_YOUR GOAL_:
Return the full multiple sclerosis abstract below, copying every word and character unchanged.

Cervical cord area is associated with infratentorial grey and white matter volume predominantly in relapsing-remitting multiple sclerosis: A study using semi-automated cord volumetry and voxel-based morphometry.Mult Scler Relat Disord 2015; 4(3):264-72MS
BACKGROUND AND PURPOSE
Atrophy of the brain and the upper cervical cord, which both have major impact on the severity of clinical symptoms in multiple sclerosis (MS), may be interrelated by neuraxonal degeneration. Aiming to identify possible spatially remote effects of neuraxonal brain damage on spinal cord atrophy, we studied regional and global brain volumes and the upper cervical cord area (UCCA) in a large group of MS patients and a healthy control group.
In a group of 132 MS patients (71 relapsing-remitting MS; 61 secondary progressive MS; median [range] of EDSS: 5 [0-7], respectively 6 [2-8.5] and mean±standard deviation of age/disease duration: 37±11 years/6.7±6.3 years; respectively: 49±8 years/14.5±8.0 years) and 45 healthy subjects UCCA, regional and global brain volumes, and brain lesion load were assessed. Associations between MRI results and clinical parameters in the entire cohort and differentiated according to MS-subtype were investigated using t-tests, partial correlation analyses, voxel-based morphometry and statistical parametric mapping.

Screenshot grounding data:
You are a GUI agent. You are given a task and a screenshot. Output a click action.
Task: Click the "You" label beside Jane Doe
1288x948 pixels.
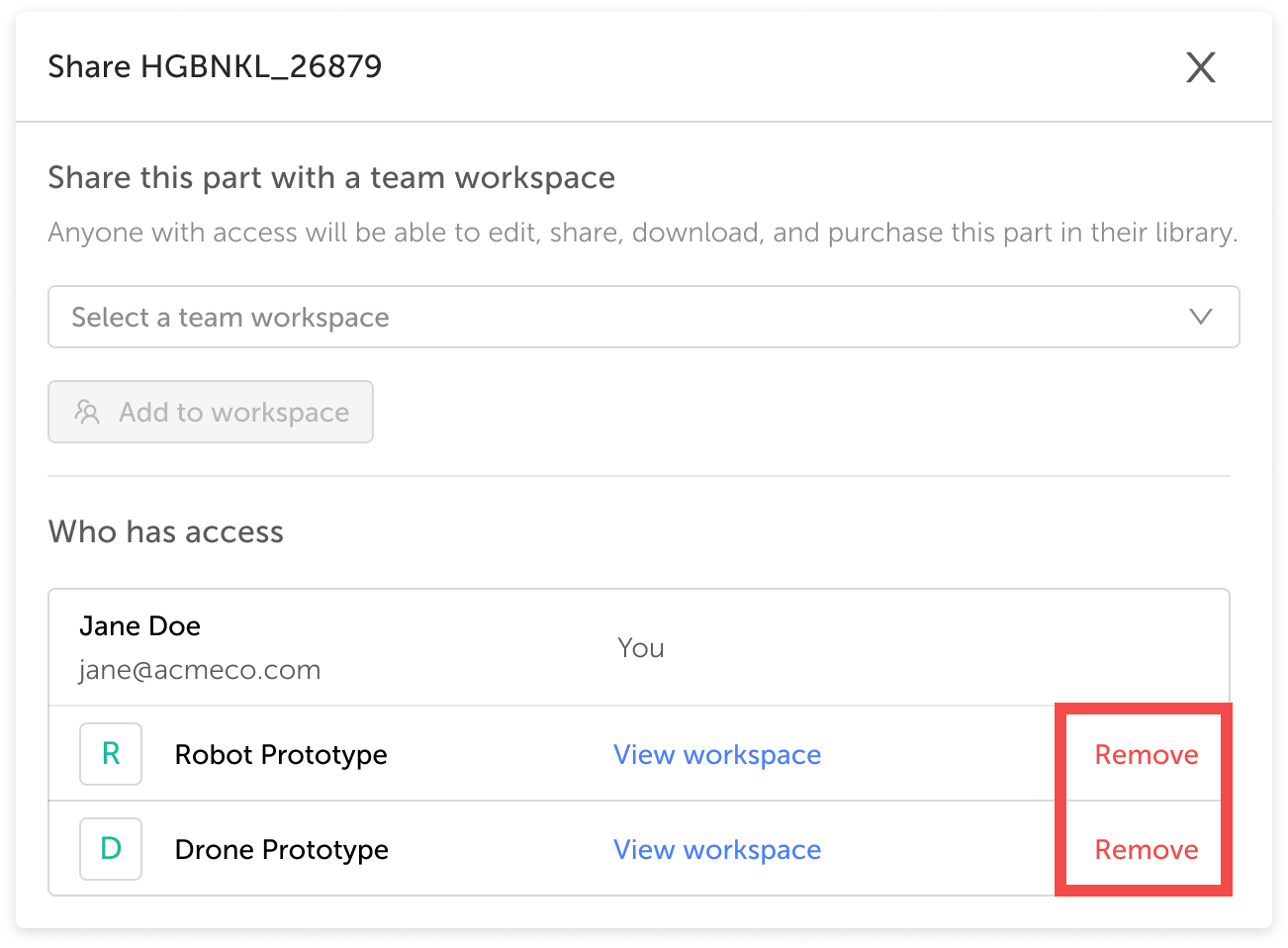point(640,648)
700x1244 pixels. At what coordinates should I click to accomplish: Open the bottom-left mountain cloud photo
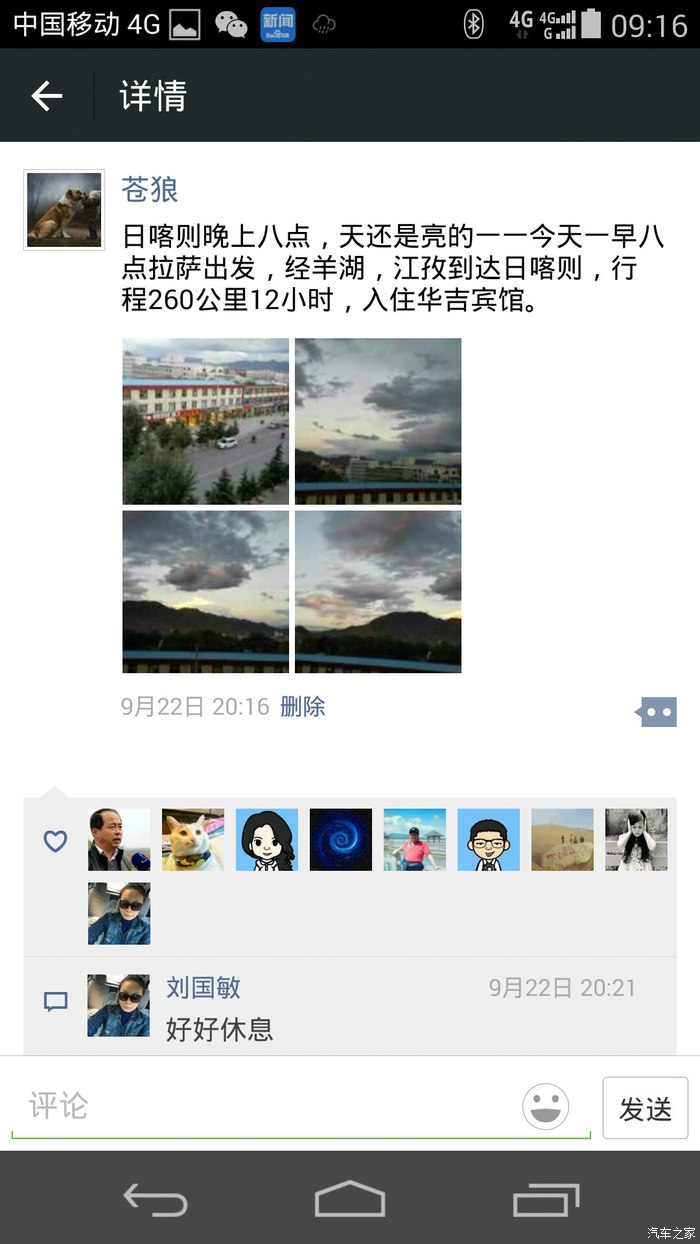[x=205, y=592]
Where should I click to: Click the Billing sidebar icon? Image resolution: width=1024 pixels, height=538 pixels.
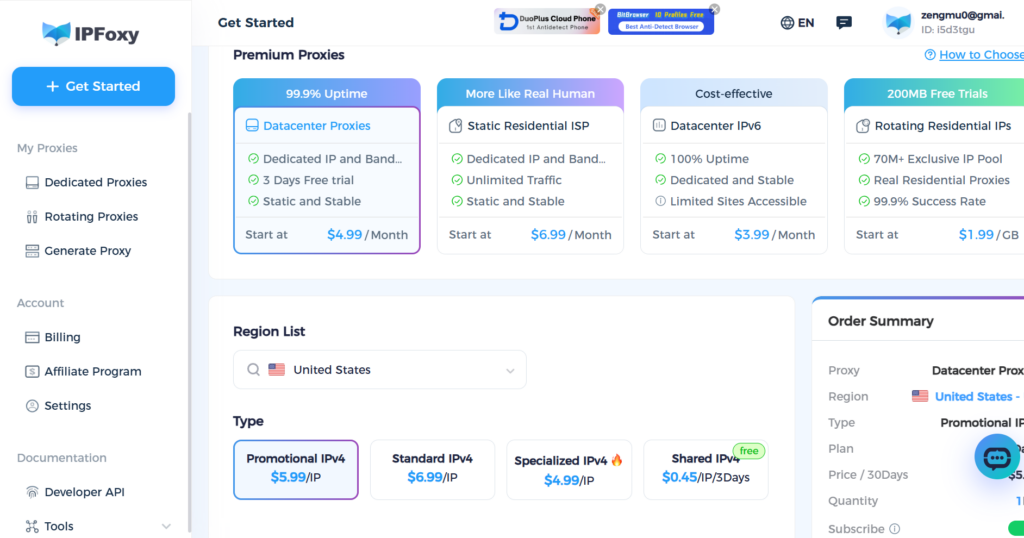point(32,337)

_RESULT BELOW_:
Cervical cord area is associated with infratentorial grey and white matter volume predominantly in relapsing-remitting multiple sclerosis: A study using semi-automated cord volumetry and voxel-based morphometry.Mult Scler Relat Disord 2015; 4(3):264-72MS
BACKGROUND AND PURPOSE
Atrophy of the brain and the upper cervical cord, which both have major impact on the severity of clinical symptoms in multiple sclerosis (MS), may be interrelated by neuraxonal degeneration. Aiming to identify possible spatially remote effects of neuraxonal brain damage on spinal cord atrophy, we studied regional and global brain volumes and the upper cervical cord area (UCCA) in a large group of MS patients and a healthy control group.
In a group of 132 MS patients (71 relapsing-remitting MS; 61 secondary progressive MS; median [range] of EDSS: 5 [0-7], respectively 6 [2-8.5] and mean±standard deviation of age/disease duration: 37±11 years/6.7±6.3 years; respectively: 49±8 years/14.5±8.0 years) and 45 healthy subjects UCCA, regional and global brain volumes, and brain lesion load were assessed. Associations between MRI results and clinical parameters in the entire cohort and differentiated according to MS-subtype were investigated using t-tests, partial correlation analyses, voxel-based morphometry and statistical parametric mapping.